What the exercise asks: Below are the entries; count the lines in them that contain the word "проблемы" and give only the number.

Study material:
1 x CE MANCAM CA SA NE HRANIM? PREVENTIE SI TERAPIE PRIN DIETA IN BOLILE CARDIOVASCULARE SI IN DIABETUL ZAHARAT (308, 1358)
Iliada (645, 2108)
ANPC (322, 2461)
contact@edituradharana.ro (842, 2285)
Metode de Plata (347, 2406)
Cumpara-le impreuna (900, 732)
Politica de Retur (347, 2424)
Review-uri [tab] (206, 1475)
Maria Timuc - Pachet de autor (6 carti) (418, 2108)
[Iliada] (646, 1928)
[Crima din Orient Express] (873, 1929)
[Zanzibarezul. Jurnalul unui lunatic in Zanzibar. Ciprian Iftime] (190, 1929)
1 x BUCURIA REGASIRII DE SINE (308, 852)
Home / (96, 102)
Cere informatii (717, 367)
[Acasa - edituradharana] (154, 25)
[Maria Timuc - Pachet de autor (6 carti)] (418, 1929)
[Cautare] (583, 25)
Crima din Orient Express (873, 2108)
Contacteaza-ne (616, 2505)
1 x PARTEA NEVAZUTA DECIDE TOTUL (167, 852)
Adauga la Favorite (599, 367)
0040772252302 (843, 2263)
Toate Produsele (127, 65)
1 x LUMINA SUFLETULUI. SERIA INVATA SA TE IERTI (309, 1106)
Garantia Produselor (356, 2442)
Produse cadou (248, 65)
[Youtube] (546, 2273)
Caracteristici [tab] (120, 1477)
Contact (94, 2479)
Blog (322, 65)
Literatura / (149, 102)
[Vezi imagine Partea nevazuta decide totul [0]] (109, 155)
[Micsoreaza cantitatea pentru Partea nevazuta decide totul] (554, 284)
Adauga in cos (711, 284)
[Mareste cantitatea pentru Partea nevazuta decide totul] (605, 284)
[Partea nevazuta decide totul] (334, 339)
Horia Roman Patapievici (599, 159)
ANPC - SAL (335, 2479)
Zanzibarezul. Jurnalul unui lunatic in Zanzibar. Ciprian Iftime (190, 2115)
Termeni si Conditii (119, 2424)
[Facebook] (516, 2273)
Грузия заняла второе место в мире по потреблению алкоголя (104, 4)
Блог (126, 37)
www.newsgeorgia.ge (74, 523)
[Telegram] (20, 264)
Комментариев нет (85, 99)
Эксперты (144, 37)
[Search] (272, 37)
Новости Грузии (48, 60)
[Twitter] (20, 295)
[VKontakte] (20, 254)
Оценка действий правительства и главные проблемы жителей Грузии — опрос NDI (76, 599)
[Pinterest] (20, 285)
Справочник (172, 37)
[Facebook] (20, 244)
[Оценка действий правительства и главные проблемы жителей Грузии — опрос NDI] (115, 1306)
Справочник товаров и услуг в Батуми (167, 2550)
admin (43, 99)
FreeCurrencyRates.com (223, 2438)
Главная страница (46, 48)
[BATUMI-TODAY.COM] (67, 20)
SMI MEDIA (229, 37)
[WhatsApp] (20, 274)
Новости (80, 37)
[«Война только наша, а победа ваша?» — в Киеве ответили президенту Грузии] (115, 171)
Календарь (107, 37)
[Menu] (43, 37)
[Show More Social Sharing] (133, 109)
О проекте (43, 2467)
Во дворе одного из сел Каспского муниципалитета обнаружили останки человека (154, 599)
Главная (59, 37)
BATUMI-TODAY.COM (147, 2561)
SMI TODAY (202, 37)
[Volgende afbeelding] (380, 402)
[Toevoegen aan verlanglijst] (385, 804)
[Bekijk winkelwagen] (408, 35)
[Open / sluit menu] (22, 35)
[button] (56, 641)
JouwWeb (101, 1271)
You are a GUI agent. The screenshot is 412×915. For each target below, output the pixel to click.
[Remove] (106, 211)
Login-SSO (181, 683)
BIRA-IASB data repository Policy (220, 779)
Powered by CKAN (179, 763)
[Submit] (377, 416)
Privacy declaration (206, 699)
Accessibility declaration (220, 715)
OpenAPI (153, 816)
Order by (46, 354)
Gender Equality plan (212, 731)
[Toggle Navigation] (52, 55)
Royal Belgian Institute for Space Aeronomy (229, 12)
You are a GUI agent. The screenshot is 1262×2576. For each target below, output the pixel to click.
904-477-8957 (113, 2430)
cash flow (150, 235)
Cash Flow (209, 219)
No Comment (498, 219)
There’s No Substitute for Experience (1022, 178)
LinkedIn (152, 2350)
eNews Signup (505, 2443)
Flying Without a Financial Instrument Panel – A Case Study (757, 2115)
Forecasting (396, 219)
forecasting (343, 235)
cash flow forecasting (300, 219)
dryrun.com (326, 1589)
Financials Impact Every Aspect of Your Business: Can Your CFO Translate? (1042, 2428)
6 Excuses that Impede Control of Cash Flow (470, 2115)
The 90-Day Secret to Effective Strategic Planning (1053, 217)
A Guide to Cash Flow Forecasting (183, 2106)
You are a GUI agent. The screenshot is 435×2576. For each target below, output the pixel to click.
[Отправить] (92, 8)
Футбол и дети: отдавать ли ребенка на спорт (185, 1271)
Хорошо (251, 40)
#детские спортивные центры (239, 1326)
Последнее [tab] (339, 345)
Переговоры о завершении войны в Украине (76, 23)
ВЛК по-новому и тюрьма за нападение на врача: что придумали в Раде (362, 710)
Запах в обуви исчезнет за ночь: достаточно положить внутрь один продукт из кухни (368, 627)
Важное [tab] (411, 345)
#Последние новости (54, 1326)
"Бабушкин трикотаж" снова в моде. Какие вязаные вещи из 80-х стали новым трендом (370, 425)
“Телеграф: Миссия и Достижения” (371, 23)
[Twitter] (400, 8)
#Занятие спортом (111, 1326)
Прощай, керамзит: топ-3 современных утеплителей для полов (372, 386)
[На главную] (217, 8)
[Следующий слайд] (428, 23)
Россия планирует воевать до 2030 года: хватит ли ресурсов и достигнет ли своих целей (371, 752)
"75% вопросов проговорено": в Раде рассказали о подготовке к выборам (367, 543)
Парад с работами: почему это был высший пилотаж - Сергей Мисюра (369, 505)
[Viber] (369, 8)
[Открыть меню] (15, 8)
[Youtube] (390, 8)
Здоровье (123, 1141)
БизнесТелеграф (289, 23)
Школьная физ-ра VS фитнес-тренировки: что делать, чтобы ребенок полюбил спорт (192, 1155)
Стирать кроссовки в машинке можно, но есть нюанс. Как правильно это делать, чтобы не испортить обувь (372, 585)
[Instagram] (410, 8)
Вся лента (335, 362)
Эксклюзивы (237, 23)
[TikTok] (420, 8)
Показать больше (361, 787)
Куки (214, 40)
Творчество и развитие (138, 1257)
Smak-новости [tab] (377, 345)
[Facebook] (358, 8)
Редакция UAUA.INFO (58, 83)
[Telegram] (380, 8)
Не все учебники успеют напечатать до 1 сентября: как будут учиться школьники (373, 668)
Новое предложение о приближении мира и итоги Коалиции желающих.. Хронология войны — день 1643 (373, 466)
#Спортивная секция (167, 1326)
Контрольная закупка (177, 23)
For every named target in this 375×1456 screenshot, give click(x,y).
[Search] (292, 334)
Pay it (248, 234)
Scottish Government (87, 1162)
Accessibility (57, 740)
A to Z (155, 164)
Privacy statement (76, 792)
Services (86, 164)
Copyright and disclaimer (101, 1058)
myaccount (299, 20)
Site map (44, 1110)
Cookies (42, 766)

Response below: 2